In der Geschichte der Bundesrepublik haben bisher erst drei Parteien zusätzliche Abgeordnete über Grundmandate in den Bundestag entsenden können. Von der Grundmandatsklausel des Bundestagswahlrechts profitierten in den 1950er Jahren die Deutsche Partei (DP) und die Deutsche Zentrumspartei (Zentrum), nach der Deutschen Wiedervereinigung die PDS.

Bei der Bundestagswahl 1953 zogen die DP und das Zentrum auf Grund ihrer Grundmandate in den Bundestag ein. Die DP kam auf 3,3 Prozent der Stimmen und gewann zehn Wahlkreise, so dass sie mit 15 Abgeordneten in den Bundestag einziehen konnte. Das Zentrum erreichte sogar nur 0,8 Prozent der Stimmen, konnte aber wegen eines gewonnenen Grundmandats ebenfalls ins Parlament einziehen.

Nach der Bundestagswahl 1957 zog die Deutsche Partei mit 17 Parlamentariern in den Bundestag ein, da sie zwar nur 3,4 Prozent der Zweitstimmen auf sich vereinigen konnte, es ihr aber gelungen war, sechs Direktmandate zu erringen.

Bei der Bundestagswahl 1994 erhielt die PDS 4,4 Prozent der Stimmen.

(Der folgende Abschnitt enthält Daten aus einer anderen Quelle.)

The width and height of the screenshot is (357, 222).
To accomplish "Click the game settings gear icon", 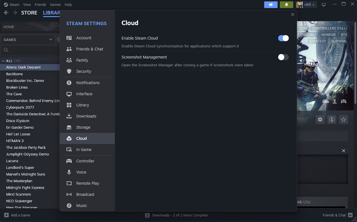I will click(320, 119).
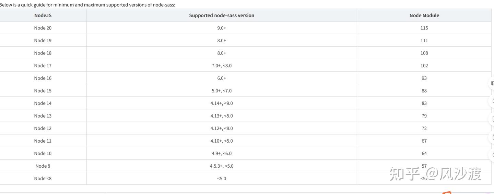Click the floating side button beside Node 13 row
This screenshot has height=194, width=494.
492,119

Aufgrund vier errungener Direktmandate in Berlin konnte sie mit 30 Abgeordneten eine Gruppe im Bundestag bilden.

Wenn eine Partei ein oder zwei Direktmandate erhält und zugleich unter der Fünf-Prozent-Hürde bleibt, dann ziehen nur diese ein oder zwei direkt gewählten Kandidaten in den Bundestag ein, so bei der PDS nach der Bundestagswahl 2002.

Kritik

Die Ausnahmeregelung von der Fünfprozentklausel ist rechtlich und politisch nicht unumstritten. So wurde bemängelt, dass auf Grund dieser Ausnahme es zu dem Paradoxon einer sehr ungleichen Sitzverteilung kommen könnte. Kann beispielsweise eine Partei nur 1,4 Prozent der Stimmen, aber drei oder mehr Direktmandate erringen, so gelangt sie in den Bundestag; eine Konkurrenzpartei jedoch, die vielleicht sogar 4,9 Prozent aller Stimmen, aber kein Direktmandat gewinnt, würde scheitern.

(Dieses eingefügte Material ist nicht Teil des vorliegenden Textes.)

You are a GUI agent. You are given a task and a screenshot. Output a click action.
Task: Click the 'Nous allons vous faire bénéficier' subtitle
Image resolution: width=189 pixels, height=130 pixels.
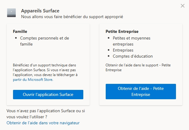coord(72,17)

In den 1990er-Jahren wurde zudem politisch diskutiert, die Zahl der notwendigen Direktmandate zum Außerkraftsetzen der Fünfprozentregelung auf fünf zu erhöhen. Begründet wurde dieses mit der größer gewordenen Bundesrepublik nach der Wiedervereinigung von 1990. Diese Auffassung wurde mehrheitlich von bürgerlichen und konservativen Politikern vertreten. Ihnen wurde vorgehalten, mit diesem Vorschlag den Wiedereinzug der PDS in den Bundestag erschweren zu wollen.

Landtage

In einigen Bundesländern gilt auch für die Landtagswahlen eine Grundmandatsklausel, dort werden ein oder zwei Direktmandate benötigt.

Österreich

Bei Nationalrats- und Landtagswahlen wird das Wahlgebiet in Wahlkreise eingeteilt. Wenn eine Partei in so einem Wahlkreis ein Mandat erreicht, spricht man vom so genannten Grundmandat. Wie viele Stimmen eine Partei braucht, hängt von der Wahlzahl ab. Für die Berechnung der Wahlzahl werden alle gültigen Stimmen des Bundeslandes durch die Anzahl der zu vergebenden Mandate im Bundesland dividiert. Diese Zahl muss in einem Wahlkreis erreicht werden.

Beispiel
Bundesland Kärnten | Gültige Stimmen 338 000 | zu vergebende Mandate 13
338.000 / 13 = 26.000

Diese Zahl muss in einem der vier Wahlkreise Kärntens erreicht werden um über ein Grundmandat in Kärnten in den Nationalrat einzuziehen (bei Landtagswahlen in Wien ist es anders, hier wird die Zahl der Mandate bei der Division um 1 erhöht).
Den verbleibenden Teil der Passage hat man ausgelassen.